Download or read book Oregon or a short history of a long journey from the Atlantic Ocean to the region of the Pacific by land Drawn up from the notes and oral information of J B W written by John B. WYETH and published by . This book was released on 1833 with total page 104 pages. Available in PDF, EPUB and Kindle. Book excerpt:
Download or read book Early Western Travels 1748 1846 Wyeth s Oregon or A short history of a long journey 1832 and Townsend s Narrative of a journey across the Rocky mountains 1834 written by Reuben Gold Thwaites and published by . This book was released on 1966 with total page 386 pages. Available in PDF, EPUB and Kindle. Book excerpt:
Download or read book Wyeth s Oregon written by John Wyeth and published by Applewood Books. This book was released on 2007 with total page 98 pages. Available in PDF, EPUB and Kindle. Book excerpt: It is, indeed, a short history of a long journey, spanning the entire U.S., from Boston to Oregon.
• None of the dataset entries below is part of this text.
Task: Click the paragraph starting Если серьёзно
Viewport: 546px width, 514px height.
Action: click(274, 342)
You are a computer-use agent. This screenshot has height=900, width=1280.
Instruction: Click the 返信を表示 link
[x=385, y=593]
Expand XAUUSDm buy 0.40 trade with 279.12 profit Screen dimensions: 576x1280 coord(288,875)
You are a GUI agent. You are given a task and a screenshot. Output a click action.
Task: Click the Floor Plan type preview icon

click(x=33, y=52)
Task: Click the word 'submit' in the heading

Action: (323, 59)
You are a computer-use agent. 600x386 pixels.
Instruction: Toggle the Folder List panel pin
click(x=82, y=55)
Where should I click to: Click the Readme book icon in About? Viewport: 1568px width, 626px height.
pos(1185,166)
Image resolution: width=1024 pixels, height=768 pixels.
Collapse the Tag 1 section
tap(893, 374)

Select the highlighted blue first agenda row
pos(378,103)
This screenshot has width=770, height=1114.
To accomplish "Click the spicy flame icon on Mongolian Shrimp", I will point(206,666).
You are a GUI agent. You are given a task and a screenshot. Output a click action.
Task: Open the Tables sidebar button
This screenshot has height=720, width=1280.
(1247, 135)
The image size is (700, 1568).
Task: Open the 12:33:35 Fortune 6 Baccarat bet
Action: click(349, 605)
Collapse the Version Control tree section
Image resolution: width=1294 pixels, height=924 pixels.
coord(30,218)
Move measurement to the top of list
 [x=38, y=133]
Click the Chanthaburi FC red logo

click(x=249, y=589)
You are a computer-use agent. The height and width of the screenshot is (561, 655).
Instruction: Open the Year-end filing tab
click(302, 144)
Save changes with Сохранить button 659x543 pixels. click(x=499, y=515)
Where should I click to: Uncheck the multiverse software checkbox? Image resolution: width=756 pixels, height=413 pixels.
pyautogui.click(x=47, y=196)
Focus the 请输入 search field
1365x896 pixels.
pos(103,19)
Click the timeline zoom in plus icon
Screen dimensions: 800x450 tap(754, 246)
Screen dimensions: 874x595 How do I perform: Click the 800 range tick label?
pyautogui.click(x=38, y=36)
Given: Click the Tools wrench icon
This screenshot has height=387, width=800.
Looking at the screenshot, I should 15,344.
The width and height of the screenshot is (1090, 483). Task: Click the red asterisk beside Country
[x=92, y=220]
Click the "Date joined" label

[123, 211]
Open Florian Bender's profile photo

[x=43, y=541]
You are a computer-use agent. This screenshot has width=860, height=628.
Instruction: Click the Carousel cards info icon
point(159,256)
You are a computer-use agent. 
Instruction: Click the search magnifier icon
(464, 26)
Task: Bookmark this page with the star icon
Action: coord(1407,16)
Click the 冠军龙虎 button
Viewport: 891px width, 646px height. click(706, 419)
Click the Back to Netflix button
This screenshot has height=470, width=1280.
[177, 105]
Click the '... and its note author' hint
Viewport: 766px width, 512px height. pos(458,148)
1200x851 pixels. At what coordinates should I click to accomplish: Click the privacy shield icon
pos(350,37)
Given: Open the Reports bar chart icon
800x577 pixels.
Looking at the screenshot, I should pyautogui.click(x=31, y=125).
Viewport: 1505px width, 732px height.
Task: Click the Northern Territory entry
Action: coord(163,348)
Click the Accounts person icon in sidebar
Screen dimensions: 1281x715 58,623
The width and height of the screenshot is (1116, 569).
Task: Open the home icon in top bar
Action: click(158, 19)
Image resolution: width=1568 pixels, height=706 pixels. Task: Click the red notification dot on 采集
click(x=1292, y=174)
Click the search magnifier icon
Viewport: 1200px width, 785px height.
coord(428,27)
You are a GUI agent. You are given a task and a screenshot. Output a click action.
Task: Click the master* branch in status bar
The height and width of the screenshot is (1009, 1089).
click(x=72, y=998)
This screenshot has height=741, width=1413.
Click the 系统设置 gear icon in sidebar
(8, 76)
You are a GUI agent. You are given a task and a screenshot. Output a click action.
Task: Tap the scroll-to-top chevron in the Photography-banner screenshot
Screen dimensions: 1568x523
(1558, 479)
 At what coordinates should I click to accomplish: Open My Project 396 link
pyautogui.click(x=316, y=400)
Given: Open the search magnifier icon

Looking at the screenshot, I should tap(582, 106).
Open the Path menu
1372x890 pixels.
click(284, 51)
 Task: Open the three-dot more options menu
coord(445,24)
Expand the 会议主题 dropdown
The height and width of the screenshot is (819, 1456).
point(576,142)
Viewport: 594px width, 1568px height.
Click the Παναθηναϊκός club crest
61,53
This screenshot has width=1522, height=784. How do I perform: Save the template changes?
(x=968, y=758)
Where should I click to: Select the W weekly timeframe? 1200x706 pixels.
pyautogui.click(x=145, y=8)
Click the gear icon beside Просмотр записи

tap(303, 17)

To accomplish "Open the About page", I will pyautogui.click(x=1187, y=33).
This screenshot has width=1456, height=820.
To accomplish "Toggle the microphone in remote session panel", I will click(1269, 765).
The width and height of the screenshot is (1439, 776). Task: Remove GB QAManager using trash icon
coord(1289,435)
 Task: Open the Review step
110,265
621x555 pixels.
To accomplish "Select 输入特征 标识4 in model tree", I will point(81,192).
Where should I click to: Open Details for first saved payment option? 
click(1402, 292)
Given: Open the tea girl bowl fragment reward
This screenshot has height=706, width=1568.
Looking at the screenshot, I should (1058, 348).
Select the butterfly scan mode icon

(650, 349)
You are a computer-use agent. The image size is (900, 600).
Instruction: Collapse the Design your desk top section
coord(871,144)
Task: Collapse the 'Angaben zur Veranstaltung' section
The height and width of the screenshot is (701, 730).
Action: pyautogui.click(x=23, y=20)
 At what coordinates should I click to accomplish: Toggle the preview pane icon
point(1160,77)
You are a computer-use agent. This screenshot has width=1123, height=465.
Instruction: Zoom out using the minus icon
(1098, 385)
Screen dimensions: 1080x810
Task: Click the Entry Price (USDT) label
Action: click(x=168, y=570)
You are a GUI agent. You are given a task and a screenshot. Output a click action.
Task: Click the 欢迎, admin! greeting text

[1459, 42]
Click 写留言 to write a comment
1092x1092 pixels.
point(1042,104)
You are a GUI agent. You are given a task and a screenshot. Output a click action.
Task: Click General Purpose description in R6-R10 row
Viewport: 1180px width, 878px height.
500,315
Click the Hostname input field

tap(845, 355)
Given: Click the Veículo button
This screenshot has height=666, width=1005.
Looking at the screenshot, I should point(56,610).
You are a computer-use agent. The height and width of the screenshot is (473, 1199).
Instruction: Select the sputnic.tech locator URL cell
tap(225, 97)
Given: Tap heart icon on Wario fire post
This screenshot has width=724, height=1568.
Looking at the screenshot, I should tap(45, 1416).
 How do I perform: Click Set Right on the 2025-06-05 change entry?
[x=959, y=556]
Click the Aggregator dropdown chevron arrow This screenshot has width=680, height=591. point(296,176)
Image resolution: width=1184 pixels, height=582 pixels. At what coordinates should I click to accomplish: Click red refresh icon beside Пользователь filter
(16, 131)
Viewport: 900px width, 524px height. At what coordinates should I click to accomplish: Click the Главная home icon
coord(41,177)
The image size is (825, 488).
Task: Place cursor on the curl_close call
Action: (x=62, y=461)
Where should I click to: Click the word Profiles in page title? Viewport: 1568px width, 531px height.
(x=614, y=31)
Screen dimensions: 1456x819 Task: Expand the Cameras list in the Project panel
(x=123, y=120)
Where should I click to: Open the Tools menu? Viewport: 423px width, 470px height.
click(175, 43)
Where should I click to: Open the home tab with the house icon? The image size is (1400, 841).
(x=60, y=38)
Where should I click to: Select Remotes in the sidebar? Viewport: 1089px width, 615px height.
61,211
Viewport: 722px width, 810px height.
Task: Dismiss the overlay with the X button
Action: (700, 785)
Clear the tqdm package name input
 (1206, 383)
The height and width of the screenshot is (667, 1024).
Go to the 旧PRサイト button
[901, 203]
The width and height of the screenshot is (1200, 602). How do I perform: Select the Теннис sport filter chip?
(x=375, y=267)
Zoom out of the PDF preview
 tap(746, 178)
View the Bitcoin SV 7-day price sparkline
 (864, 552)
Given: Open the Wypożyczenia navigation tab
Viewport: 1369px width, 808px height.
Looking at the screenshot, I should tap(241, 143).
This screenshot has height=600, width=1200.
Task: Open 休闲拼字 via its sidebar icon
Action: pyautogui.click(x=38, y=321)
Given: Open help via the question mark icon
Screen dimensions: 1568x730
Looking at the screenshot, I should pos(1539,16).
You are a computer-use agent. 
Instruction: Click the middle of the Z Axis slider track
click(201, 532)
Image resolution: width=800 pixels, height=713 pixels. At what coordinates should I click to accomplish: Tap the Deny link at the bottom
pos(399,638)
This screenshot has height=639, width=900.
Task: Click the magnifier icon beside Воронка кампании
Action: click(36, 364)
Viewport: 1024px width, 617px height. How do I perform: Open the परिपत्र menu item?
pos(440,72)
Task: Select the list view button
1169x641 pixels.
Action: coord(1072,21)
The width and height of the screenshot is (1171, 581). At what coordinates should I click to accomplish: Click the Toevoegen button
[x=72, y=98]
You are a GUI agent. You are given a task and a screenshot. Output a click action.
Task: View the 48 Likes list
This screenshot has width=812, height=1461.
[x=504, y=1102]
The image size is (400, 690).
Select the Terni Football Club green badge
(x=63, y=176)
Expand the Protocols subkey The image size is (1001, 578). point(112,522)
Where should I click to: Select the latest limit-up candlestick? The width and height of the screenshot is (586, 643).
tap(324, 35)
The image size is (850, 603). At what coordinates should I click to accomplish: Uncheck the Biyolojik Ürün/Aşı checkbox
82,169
Download or read book Early Western Travels Comprising Oregon Or A Short History written by Reuben Gold Thwaites and published by . This book was released on 1905 with total page 392 pages. Available in PDF, EPUB and Kindle. Book excerpt:
Download or read book The Nez Perce Indians and the Opening of the Northwest written by Alvin M. Josephy and published by Houghton Mifflin Harcourt. This book was released on 1997 with total page 742 pages. Available in PDF, EPUB and Kindle. Book excerpt: This is the story of the so-called Inland Empire of teh Northwest, that rugged and majestic region bounded east and west by the Cascades and the Rockies, from the time of the great exploration of Lewis and Clark to the tragic defeat of Chief Joseph in 1877. Explorers, fur traders, miner, settlers, missionaries, ranchers and above all a unique succession of Indian chiefs and their tribespeople bring into focus one of the permanently instructive chapters in the history of the American West.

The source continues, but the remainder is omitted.